Sunday, June 22, 2008

Butler’s pharmacy addition just what the doctor ordered

New $14M building will help college meet increasing demand for graduates

Scott Olson -
Mary Andritz, dean of Butler University’s College of Pharmacy and Health Sciences, bursts into laughter when asked how long her department’s been short on space.

“I’ve only been here for two years, but I think it’s been for some considerable amount of time,” she guessed. “Probably for 10 years.”

Lilly Endowment Inc., however, is filling the prescription in the form of a grant to fund a 40,000-square-foot addition under construction and scheduled to open by the fall 2009 semester.

The $14 million, four-story building is included in a $25 million gift the endowment gave to Butler and will double current space at the College of Pharmacy and Health Sciences.
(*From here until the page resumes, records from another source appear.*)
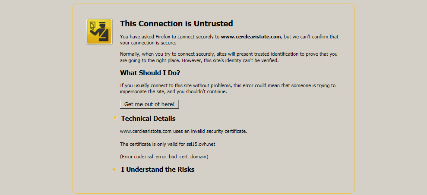Click the bold www.cerclearistote.com domain text
This screenshot has width=427, height=195.
[x=251, y=37]
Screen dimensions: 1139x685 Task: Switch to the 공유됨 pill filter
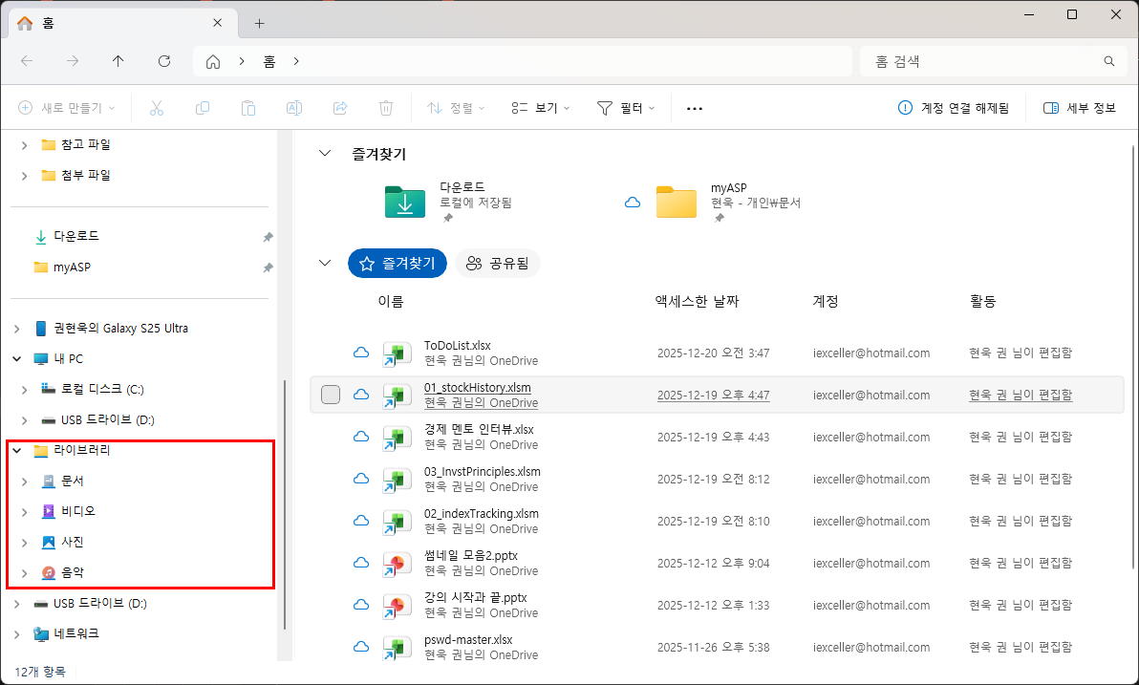(x=497, y=263)
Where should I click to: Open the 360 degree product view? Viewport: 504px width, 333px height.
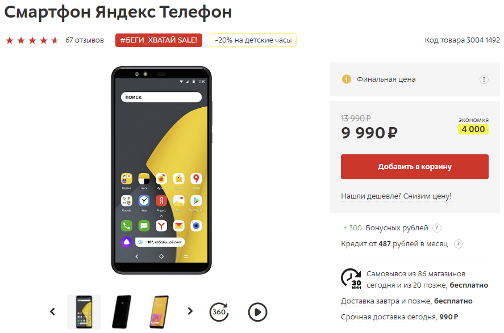pos(219,312)
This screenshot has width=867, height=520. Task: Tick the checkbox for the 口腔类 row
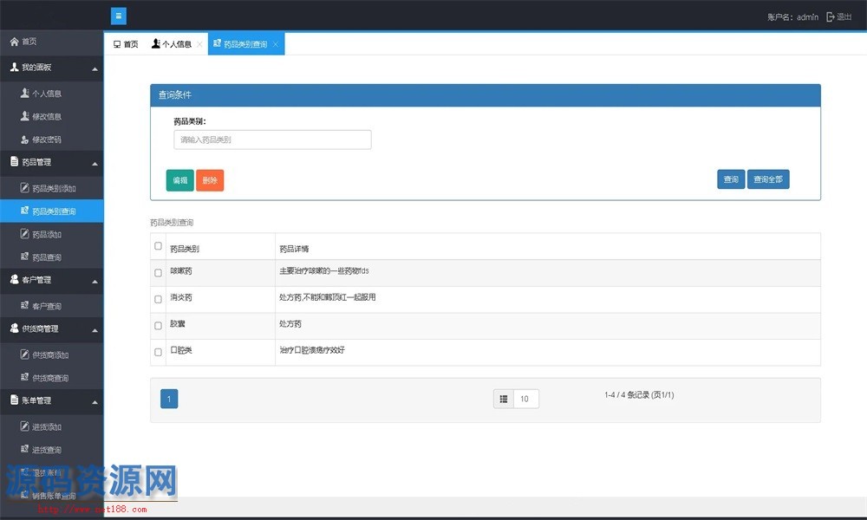[158, 352]
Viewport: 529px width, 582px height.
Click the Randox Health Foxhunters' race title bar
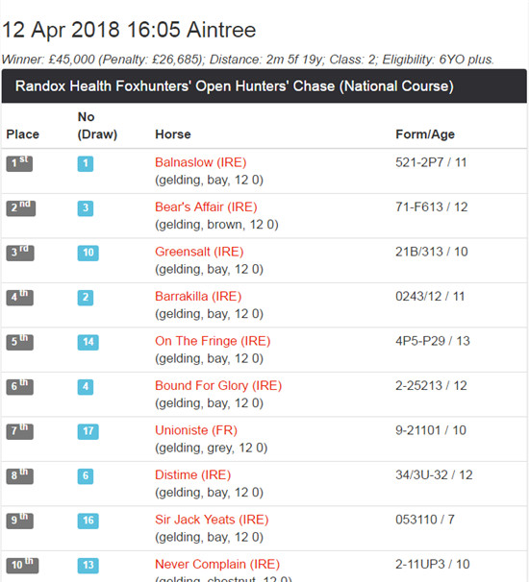265,86
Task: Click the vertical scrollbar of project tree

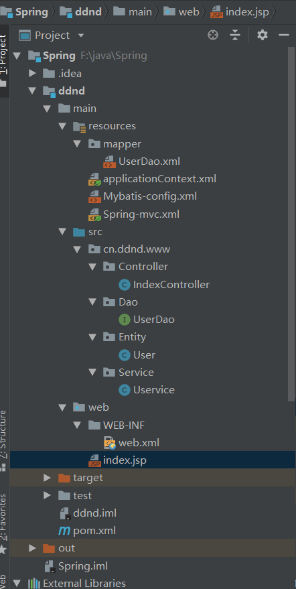Action: [x=291, y=224]
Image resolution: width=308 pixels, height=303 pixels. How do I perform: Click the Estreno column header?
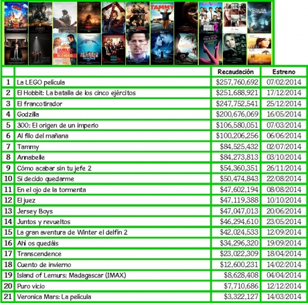[x=284, y=72]
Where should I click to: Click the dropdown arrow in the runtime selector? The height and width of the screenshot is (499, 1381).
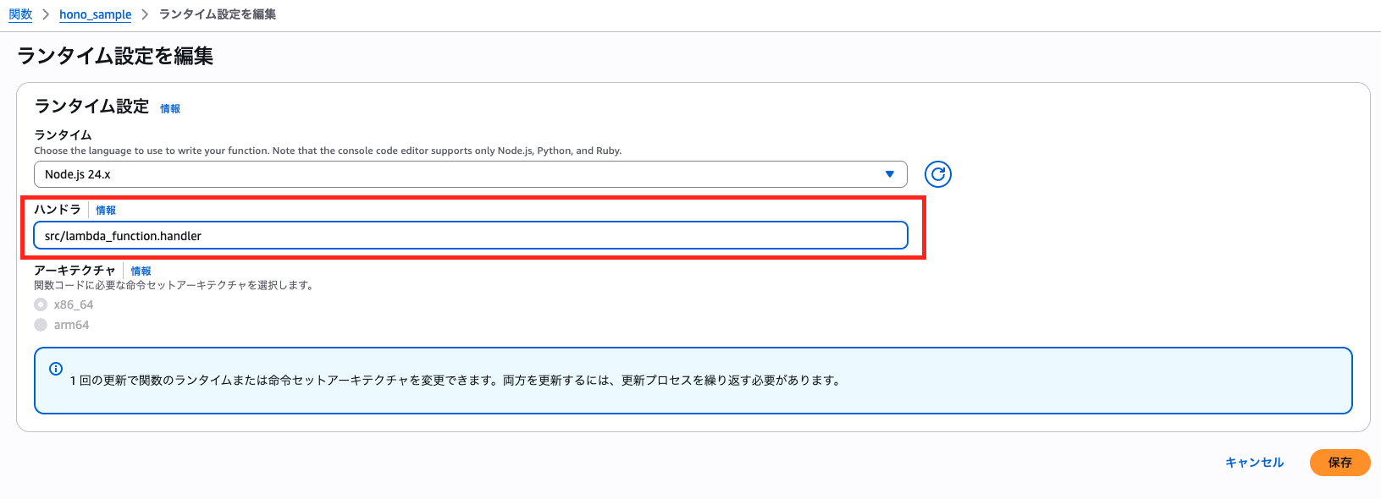[889, 174]
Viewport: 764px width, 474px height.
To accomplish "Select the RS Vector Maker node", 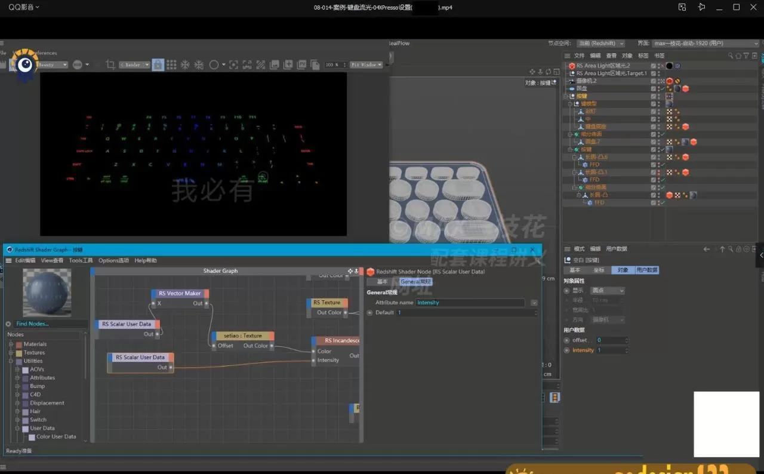I will (180, 293).
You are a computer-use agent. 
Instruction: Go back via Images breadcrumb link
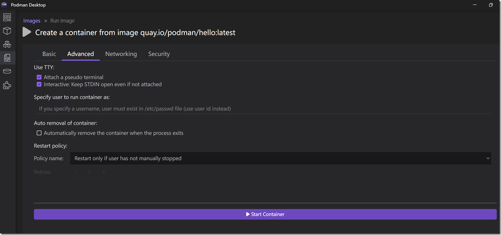click(x=32, y=21)
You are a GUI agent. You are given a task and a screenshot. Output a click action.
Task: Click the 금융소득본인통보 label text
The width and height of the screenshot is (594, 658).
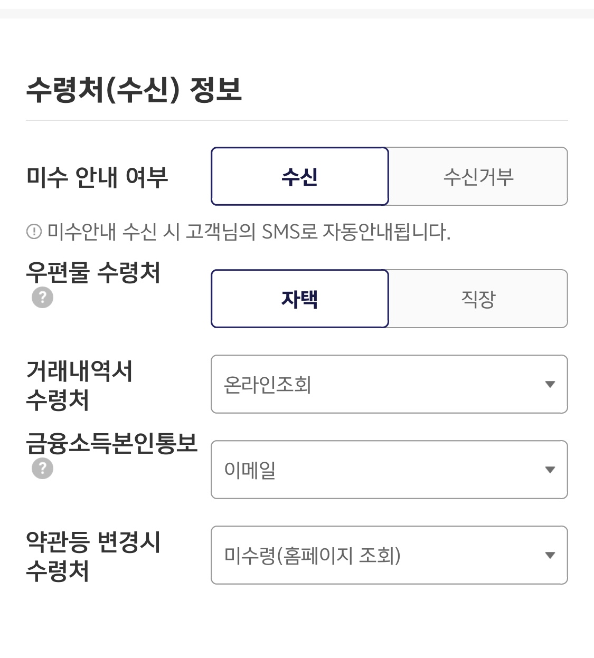point(111,443)
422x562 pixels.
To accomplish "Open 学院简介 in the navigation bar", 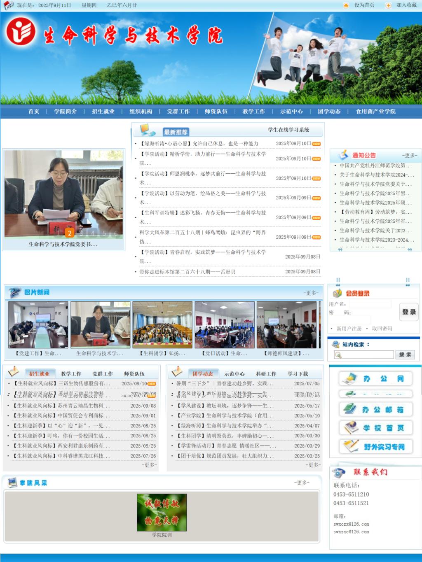I will (x=66, y=111).
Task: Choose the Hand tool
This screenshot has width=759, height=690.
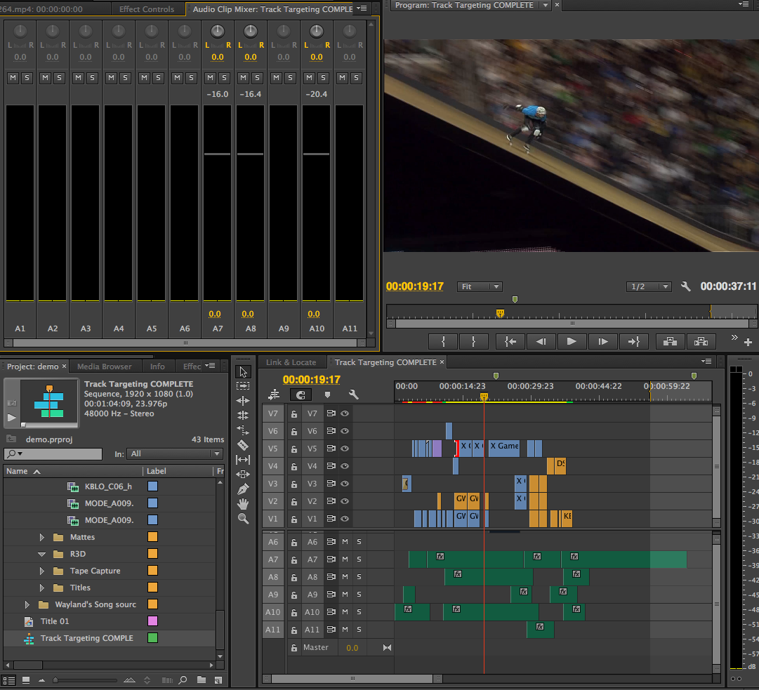Action: [x=243, y=504]
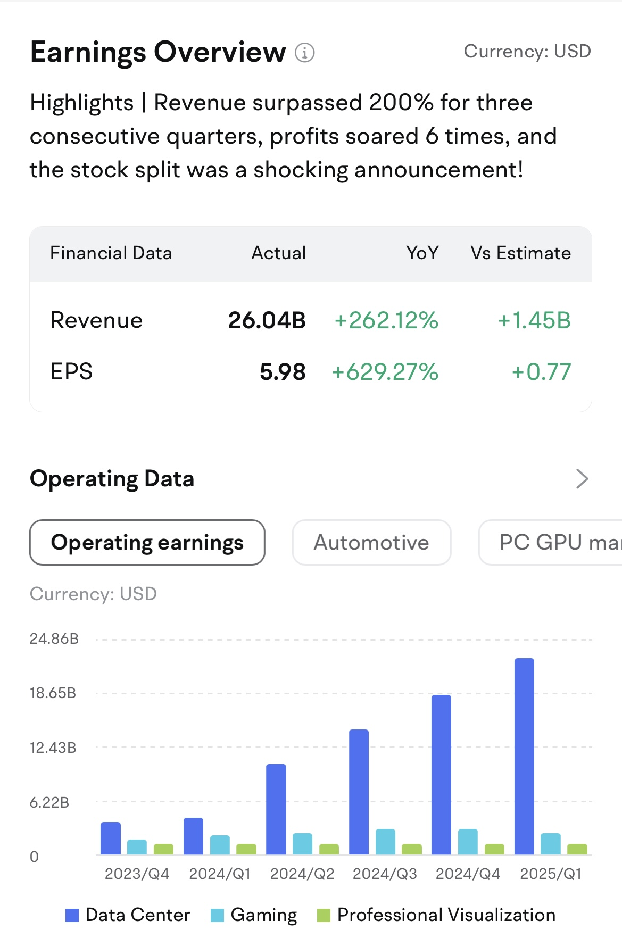Toggle Data Center legend item
Screen dimensions: 622x946
(x=128, y=915)
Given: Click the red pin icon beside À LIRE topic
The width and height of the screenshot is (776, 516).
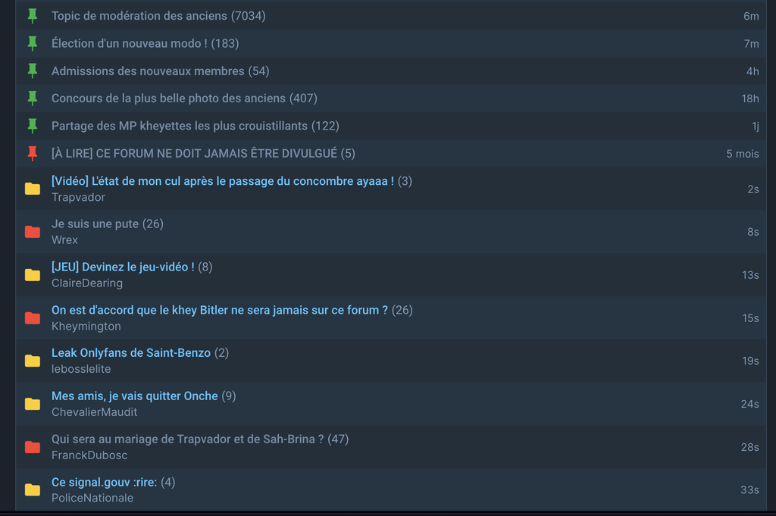Looking at the screenshot, I should [x=33, y=153].
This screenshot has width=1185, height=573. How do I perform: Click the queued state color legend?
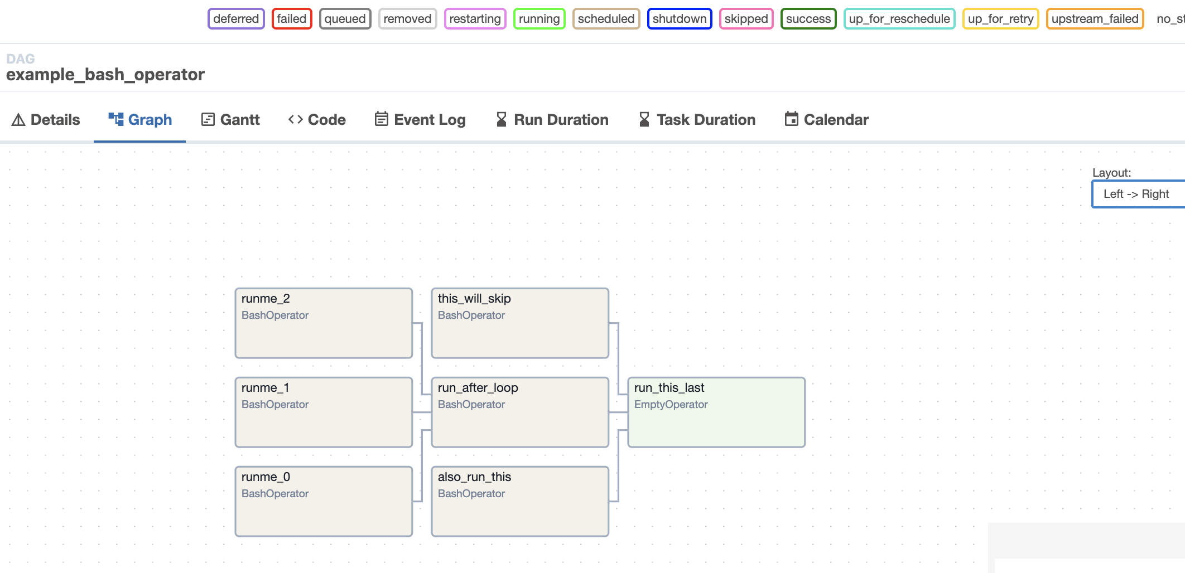click(x=345, y=19)
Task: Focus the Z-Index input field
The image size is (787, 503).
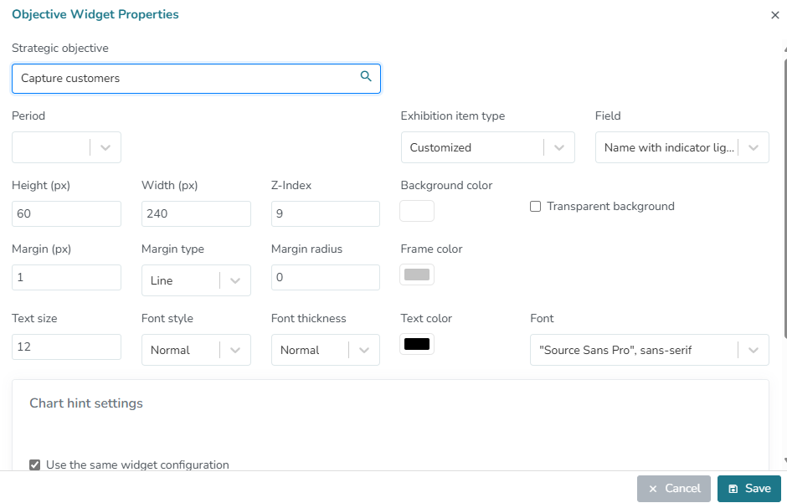Action: [x=326, y=213]
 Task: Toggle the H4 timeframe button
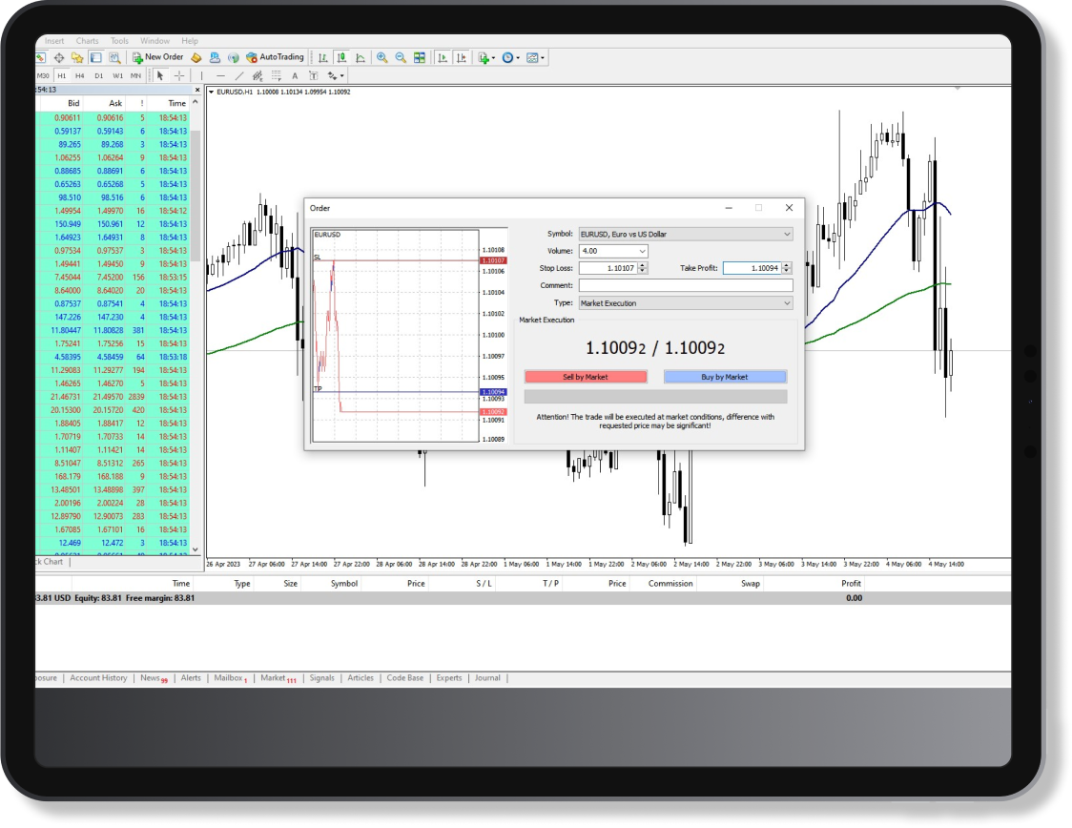click(x=80, y=75)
Connected to the existing structure built in 1951, the new addition will include larger classrooms, two laboratories and project rooms for future pharmacists, who are in great demand.

Both Butler and Purdue University, which hosts the state’s only other pharmacy program, say their pharmacy students typically receive two to three solid job offers each after graduation.

“It’s more an issue of where they want to locate,” said Craig Svensson, dean of Purdue’s College of Pharmacy, Nursing and Health Sciences, “because they have so many choices.”

A consortium of pharmacy groups called the Pharmacy Manpower Project issued a report in 2002 that experts still cite because of its thoroughness. It predicted 157,000 unfilled pharmacy openings by 2020.

Several factors are fueling the shortage, including changes in insurance policies and federal regulation of pharmaceuticals, making drugs available to more people. An aging population and the increasing practice of drugmakers advertising directly to the public has helped cause the number of prescriptions to rise from 2 billion to 3.2 billion annually in the last decade.